While at the Olympic games, he was discoursing with his friends about auguries, omens, and divine signs, and how men of true piety do receive messages from the Gods.
An eagle flew over his head, stopped, and came down to Pythagoras. After stroking her awhile, he released her.
Meeting with some fishermen who were drawing in their nets heavily laden with fishes from the deep, he predicted the exact number of fish they had caught.
- The fishermen said that if his estimate was accurate they would do whatever he commanded.
- They counted them accurately, and found the number correct.
He told them to return the fish alive into the sea. Not one of them died, although they had been out of the water a considerable time.
- He paid them and left.
Many of his associates he reminded of the lives lived by their souls before it was bound to the body, and by irrefutable arguments demonstrated that he had bean Euphorbus, the son of Panthus.
He specially praised the following verses about himself, and sang them to the lyre most elegantly:
The shining circlets of his golden hair which even the Graces might be proud to wear, Instarred with gems and gold, bestrew the shore, With dust dishonored, and deformed with gore.
As the young olive, in some sylvan scene, crowned by fresh fountains with celestial green, Lifts the gay head, in snowy flowerets fair, And plays and dances to the gentle air, When lo, a whirlwind from high heaven invades, The tender plant, and withers all its shades;
It lies uprooted from its genial head, a lovely ruin now defaced and dead.

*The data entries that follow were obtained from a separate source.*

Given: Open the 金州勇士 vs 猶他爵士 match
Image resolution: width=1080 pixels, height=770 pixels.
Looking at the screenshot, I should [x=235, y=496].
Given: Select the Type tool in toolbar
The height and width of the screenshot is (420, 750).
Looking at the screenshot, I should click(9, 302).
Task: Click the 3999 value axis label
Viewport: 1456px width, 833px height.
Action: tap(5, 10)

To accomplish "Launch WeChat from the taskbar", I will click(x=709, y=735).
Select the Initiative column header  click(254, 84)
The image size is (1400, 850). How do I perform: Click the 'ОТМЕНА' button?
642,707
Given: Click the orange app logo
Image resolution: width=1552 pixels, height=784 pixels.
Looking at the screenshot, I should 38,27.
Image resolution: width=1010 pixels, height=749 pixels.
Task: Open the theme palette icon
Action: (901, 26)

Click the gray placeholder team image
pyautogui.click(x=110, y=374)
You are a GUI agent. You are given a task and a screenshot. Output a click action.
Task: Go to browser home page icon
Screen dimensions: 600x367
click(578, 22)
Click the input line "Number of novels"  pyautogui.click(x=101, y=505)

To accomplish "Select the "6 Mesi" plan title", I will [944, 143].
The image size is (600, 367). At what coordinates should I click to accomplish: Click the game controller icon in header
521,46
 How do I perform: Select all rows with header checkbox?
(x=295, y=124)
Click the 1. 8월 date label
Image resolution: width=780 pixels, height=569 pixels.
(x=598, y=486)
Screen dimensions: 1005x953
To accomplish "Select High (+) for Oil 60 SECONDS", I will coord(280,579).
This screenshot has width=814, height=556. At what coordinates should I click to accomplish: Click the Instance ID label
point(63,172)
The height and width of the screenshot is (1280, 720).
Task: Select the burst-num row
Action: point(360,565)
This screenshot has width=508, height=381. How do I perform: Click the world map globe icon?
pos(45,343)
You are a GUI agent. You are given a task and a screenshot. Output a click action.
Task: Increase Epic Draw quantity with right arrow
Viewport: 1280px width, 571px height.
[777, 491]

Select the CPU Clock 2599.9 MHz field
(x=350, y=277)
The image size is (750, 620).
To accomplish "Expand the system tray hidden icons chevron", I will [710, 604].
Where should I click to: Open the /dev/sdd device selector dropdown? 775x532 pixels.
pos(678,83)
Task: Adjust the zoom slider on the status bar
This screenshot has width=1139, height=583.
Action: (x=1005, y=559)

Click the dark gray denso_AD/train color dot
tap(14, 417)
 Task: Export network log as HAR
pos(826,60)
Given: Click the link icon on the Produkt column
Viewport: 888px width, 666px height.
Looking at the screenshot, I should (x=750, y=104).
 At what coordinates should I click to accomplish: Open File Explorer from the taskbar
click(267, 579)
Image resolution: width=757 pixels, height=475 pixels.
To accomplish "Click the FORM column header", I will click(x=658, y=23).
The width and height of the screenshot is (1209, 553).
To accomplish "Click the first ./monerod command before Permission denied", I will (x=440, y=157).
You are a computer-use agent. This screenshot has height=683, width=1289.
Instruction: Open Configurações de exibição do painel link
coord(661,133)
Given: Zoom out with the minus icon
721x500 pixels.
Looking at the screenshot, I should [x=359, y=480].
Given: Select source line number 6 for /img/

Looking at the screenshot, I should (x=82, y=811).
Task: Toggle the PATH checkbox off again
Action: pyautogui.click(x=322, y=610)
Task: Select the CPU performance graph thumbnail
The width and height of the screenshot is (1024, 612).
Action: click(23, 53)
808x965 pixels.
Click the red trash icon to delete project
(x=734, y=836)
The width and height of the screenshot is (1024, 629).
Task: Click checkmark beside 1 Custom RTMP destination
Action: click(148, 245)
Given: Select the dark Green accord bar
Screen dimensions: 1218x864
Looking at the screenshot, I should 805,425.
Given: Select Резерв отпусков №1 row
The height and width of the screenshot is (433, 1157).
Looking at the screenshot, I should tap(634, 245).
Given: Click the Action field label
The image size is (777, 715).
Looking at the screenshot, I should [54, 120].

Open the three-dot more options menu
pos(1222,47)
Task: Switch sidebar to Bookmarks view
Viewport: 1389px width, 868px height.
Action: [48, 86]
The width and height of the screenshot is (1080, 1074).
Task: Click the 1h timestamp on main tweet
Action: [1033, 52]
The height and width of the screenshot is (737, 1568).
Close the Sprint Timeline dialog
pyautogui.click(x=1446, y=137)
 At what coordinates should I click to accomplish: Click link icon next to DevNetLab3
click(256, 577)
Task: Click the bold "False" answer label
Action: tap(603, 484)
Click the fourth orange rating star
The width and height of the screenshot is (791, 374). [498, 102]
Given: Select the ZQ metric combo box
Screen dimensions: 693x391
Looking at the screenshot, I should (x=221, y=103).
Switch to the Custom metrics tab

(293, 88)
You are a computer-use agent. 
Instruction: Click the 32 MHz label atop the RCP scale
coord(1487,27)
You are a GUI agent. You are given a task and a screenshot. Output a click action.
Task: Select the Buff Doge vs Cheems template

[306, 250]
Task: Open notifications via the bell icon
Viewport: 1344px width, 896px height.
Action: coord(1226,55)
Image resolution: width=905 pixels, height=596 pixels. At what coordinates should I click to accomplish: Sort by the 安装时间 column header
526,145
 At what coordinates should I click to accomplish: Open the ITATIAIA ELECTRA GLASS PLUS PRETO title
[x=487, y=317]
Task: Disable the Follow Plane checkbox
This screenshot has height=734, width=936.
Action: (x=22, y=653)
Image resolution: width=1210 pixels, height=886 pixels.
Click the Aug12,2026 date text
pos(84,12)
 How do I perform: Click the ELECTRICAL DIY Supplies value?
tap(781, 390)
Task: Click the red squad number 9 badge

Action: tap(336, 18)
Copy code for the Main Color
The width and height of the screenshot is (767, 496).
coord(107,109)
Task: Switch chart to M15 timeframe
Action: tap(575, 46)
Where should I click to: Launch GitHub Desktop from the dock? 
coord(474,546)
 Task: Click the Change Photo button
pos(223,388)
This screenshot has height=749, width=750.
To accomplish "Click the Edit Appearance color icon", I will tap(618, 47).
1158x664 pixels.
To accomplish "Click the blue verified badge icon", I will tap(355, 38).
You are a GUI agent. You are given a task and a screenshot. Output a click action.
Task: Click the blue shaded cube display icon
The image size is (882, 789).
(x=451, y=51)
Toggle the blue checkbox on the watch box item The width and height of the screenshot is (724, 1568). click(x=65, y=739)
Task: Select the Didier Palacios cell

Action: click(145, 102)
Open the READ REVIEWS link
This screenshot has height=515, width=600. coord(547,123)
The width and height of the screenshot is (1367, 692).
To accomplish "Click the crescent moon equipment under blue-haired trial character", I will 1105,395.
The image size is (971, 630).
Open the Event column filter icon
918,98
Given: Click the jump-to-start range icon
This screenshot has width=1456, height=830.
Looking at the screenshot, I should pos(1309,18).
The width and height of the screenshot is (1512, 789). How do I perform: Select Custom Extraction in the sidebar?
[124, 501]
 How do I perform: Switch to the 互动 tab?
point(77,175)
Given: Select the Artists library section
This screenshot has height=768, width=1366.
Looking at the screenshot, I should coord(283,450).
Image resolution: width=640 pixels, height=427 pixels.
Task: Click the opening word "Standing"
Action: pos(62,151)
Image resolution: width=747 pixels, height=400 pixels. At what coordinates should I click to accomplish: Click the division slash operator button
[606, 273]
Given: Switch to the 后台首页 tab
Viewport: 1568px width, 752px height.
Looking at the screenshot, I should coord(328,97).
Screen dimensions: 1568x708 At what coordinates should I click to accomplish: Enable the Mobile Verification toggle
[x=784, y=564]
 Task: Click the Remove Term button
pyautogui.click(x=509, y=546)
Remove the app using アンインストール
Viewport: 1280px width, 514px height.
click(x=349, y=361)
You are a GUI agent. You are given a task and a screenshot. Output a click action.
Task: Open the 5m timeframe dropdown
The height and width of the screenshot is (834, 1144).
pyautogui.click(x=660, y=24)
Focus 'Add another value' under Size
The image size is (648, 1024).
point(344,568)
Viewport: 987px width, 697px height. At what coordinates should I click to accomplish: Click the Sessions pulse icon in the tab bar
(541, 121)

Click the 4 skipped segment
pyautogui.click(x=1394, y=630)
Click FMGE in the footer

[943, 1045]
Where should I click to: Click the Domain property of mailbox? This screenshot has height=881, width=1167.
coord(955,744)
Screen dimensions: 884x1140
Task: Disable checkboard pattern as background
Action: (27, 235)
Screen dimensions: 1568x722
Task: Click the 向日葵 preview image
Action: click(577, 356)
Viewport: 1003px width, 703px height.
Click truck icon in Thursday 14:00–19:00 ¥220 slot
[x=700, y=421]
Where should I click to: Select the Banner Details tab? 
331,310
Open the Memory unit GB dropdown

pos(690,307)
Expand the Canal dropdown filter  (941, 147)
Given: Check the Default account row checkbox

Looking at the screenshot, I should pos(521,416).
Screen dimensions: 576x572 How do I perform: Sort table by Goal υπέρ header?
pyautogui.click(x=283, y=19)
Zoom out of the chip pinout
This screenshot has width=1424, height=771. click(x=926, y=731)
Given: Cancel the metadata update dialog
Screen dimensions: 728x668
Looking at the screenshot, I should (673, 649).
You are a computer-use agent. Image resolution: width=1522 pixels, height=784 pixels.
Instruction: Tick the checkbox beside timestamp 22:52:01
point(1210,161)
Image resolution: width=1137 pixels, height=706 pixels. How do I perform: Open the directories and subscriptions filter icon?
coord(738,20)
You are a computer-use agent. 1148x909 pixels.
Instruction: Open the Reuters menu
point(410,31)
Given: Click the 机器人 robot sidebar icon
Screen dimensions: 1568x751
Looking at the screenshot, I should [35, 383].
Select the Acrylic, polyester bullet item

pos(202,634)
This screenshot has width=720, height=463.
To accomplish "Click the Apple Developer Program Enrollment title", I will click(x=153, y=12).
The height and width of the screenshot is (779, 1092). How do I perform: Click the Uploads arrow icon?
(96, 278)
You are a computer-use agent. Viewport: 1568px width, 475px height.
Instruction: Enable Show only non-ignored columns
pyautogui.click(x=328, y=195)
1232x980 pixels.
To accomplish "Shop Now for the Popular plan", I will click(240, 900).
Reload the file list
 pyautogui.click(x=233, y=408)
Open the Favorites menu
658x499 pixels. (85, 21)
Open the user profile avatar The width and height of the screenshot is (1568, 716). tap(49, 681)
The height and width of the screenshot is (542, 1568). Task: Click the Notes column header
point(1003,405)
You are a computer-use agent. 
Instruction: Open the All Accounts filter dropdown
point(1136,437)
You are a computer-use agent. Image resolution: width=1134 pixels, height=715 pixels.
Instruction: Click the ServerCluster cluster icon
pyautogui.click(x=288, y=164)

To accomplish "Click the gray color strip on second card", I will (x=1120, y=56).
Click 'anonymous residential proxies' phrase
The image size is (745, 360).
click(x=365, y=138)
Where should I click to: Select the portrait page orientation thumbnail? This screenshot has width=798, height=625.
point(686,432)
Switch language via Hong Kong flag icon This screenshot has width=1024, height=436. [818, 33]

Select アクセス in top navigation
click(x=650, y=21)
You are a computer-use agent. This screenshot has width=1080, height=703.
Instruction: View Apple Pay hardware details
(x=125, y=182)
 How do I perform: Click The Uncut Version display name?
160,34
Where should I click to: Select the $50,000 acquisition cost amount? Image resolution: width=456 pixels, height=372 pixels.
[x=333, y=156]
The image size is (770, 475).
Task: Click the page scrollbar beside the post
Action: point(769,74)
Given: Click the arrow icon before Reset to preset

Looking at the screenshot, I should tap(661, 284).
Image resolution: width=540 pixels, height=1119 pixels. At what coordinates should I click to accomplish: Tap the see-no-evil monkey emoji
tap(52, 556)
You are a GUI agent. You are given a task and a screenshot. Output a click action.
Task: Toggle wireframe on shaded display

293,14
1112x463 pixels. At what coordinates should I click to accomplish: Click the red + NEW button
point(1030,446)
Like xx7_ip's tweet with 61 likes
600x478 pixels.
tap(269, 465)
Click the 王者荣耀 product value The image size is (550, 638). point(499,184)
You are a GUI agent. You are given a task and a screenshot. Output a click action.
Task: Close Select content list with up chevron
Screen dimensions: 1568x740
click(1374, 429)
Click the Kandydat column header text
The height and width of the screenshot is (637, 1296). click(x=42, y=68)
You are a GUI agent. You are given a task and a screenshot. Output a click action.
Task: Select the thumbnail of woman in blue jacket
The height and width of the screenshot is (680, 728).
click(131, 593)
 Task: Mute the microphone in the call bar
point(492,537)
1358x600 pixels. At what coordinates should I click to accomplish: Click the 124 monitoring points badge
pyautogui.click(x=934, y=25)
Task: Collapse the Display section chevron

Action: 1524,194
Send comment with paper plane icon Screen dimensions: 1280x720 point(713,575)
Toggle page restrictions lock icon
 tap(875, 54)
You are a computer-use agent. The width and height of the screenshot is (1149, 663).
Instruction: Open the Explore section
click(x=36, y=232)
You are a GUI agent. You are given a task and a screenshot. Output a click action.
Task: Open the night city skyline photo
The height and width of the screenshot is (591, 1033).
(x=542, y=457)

Thus young, thus beautiful, Euphorbus lay, while the fierce Spartan tore his arms away. Pope, Homer’s Iliad, Book 17
The stories about the shield of this Phrygian Euphorbus being at Mycenae dedicated to Argive Hera, along with other Trojan spoils, shall here be omitted as being of too popular a nature. It is said that the river Caicasus, while he with many of his associates was passing over it, spoke to him very clearly, “Hail, Pythagoras!” Almost unanimous is the report that on one and the same day he was present at Metapontum in Italy, and at Tauromenium in Sicily, in each place conversing with his friends, though the places are separated by many miles, both at sea and land, demanding many days’ journey.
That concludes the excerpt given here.